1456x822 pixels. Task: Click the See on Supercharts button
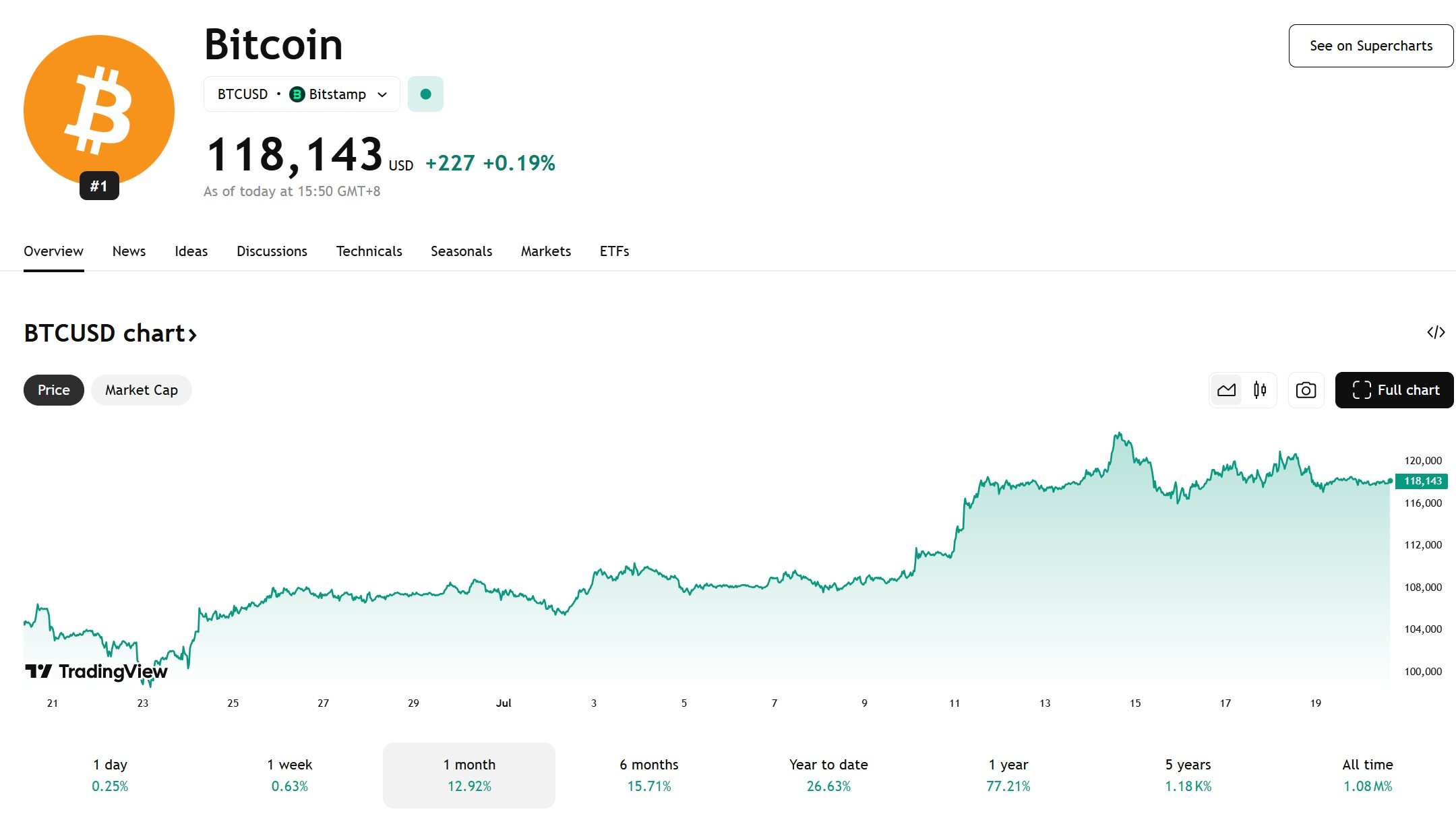pos(1371,46)
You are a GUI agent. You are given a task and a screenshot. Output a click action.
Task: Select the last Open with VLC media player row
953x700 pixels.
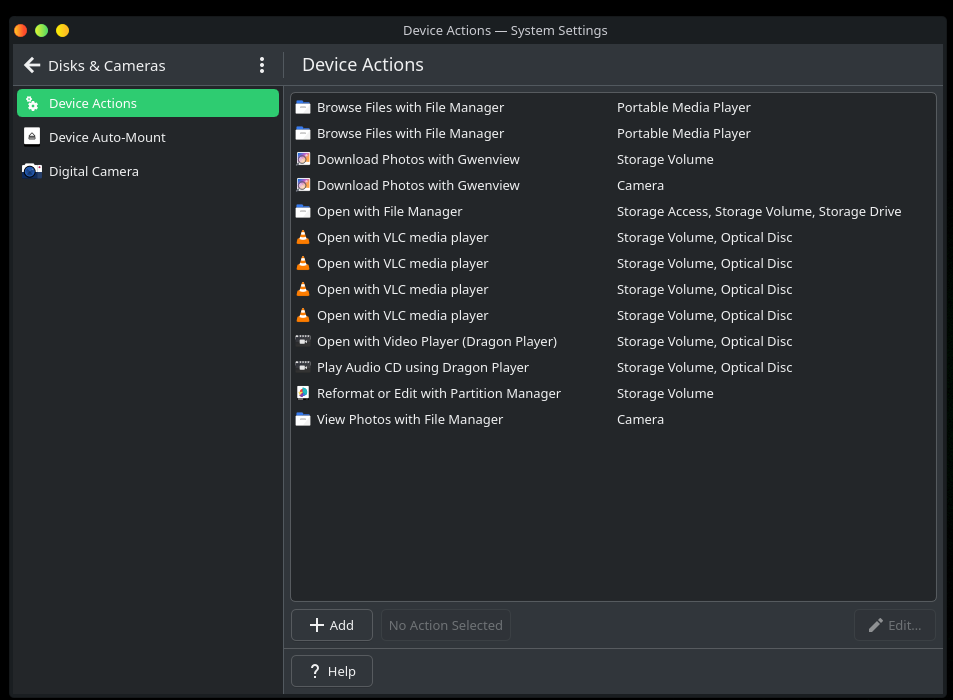402,315
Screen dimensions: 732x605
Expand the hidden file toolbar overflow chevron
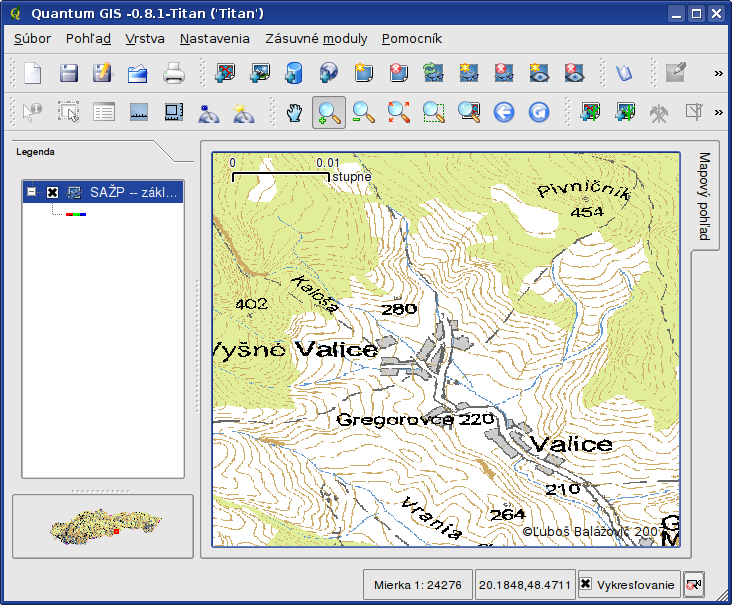[x=718, y=73]
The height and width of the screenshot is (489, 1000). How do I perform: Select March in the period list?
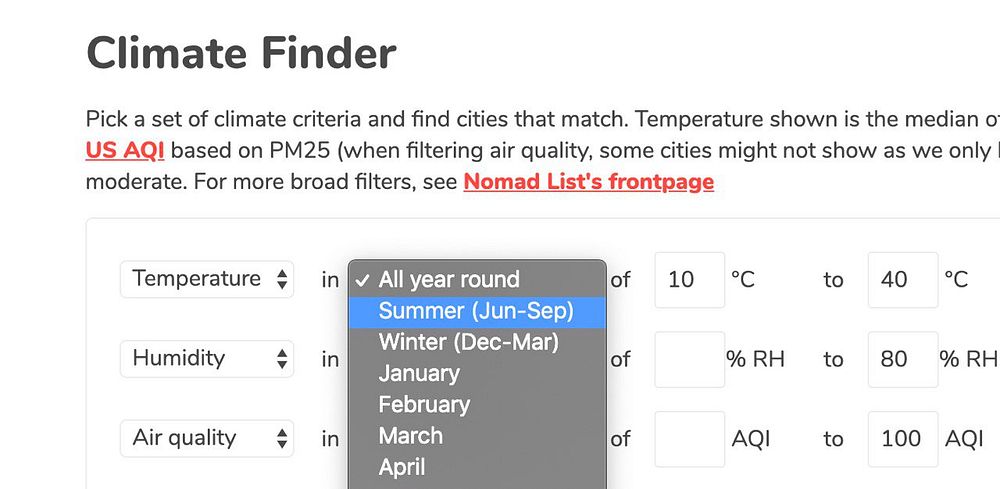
★ ★ ★ ★
To do
Copy out word for word the lines from the one containing "Screen dimensions: 732x605" through the end of the items, leaving out the pictures.

The reply
Screen dimensions: 732x605
Expand the hidden file toolbar overflow chevron
[x=718, y=73]
The height and width of the screenshot is (489, 1000). How do I perform: Select March in the period list?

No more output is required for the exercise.